Reproduce the following records word for word, leaving out the pictures.

**RECORDS FOR PROCESSING:**

☆ ☆ ☆ ☆

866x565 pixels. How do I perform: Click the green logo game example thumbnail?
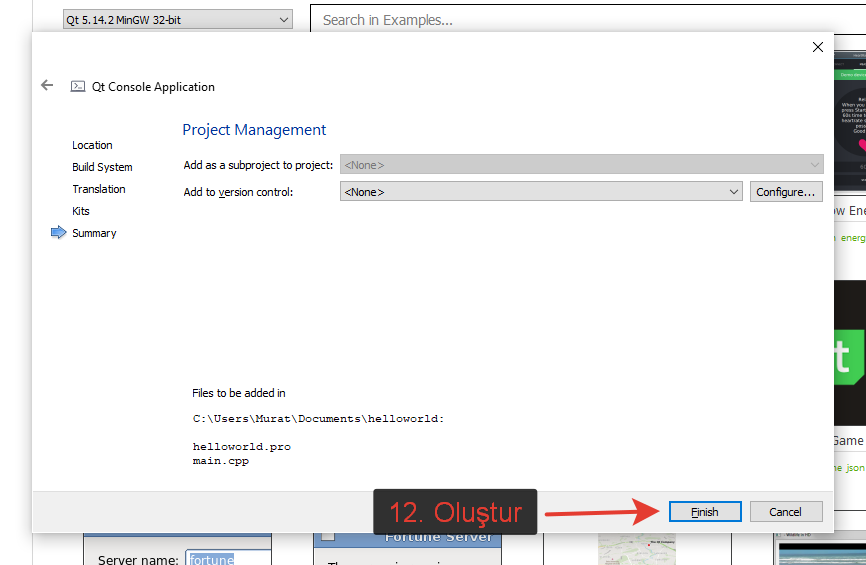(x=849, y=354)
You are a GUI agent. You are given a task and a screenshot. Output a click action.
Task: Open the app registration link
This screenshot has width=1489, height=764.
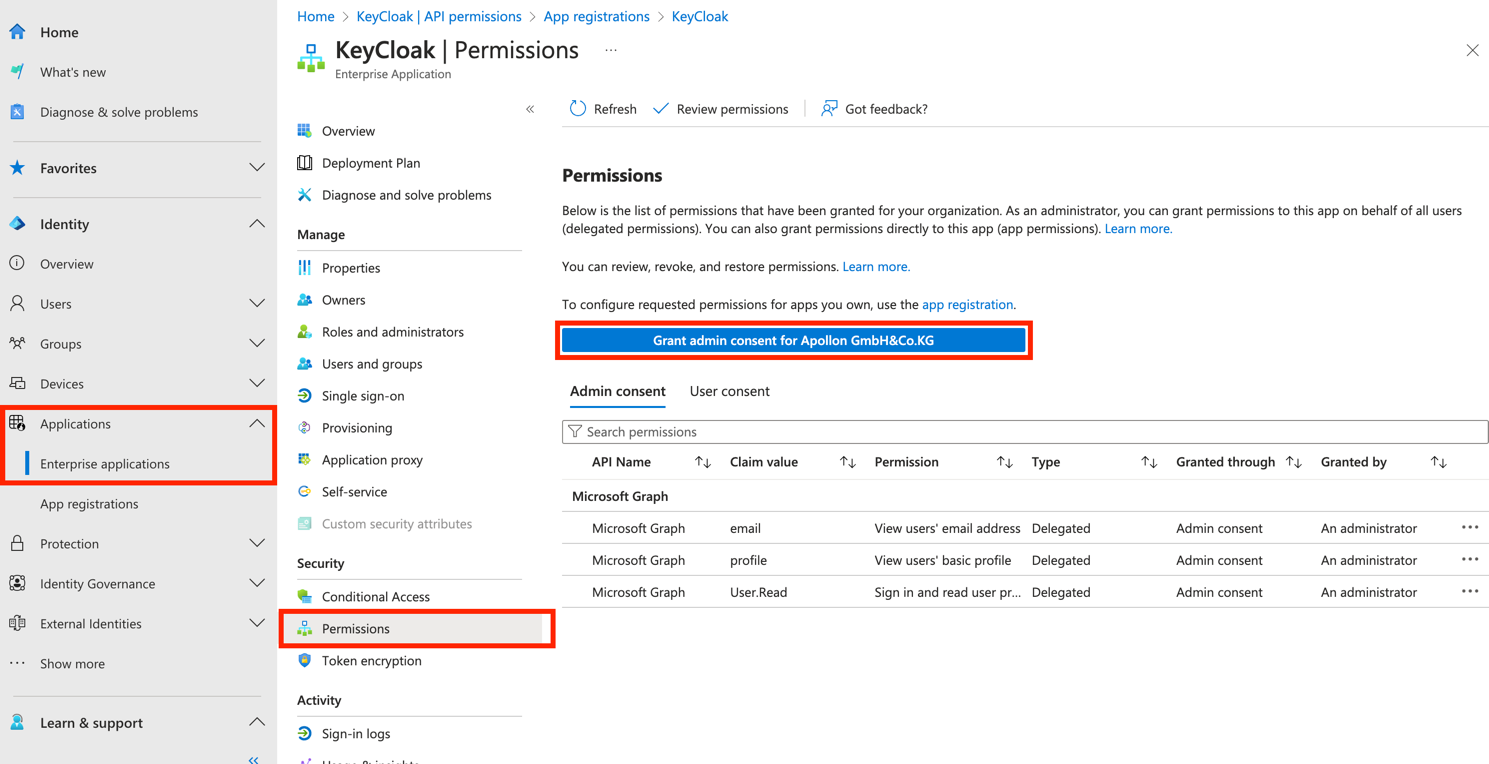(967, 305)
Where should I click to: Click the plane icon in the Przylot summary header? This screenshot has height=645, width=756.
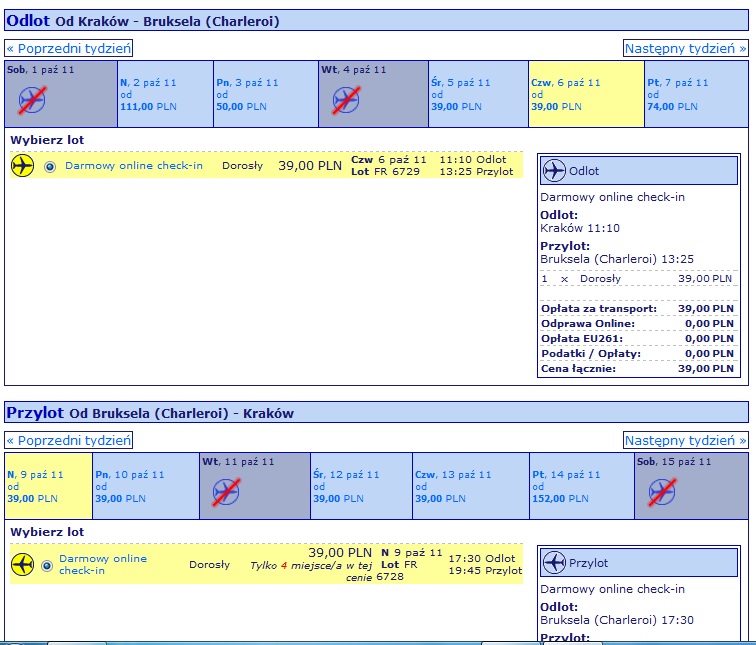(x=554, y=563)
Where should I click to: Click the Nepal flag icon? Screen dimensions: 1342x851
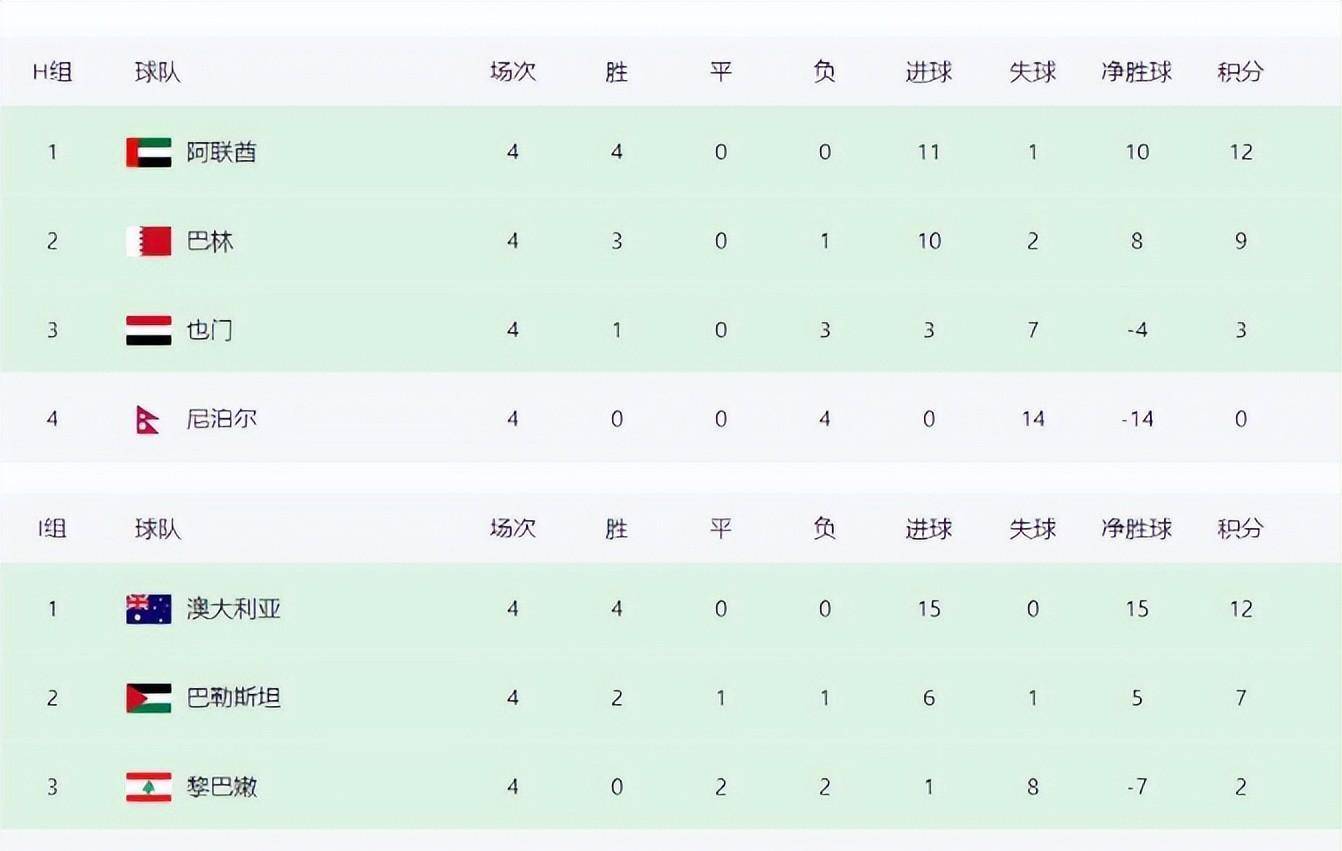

☆ ☆ ☆ ☆

**REPLY TO THE EXERCISE:**
866x565 pixels. How do I perform: Click the green logo game example thumbnail?
(x=849, y=354)
You are a GUI agent. You are given a task and a screenshot. Output a click action.
Task: Open the app registration link
This screenshot has width=1489, height=764.
(967, 305)
Where should I click to: Click the plane icon in the Przylot summary header? This screenshot has height=645, width=756.
(x=554, y=563)
Where should I click to: Click the Nepal flag icon? Screen dimensions: 1342x851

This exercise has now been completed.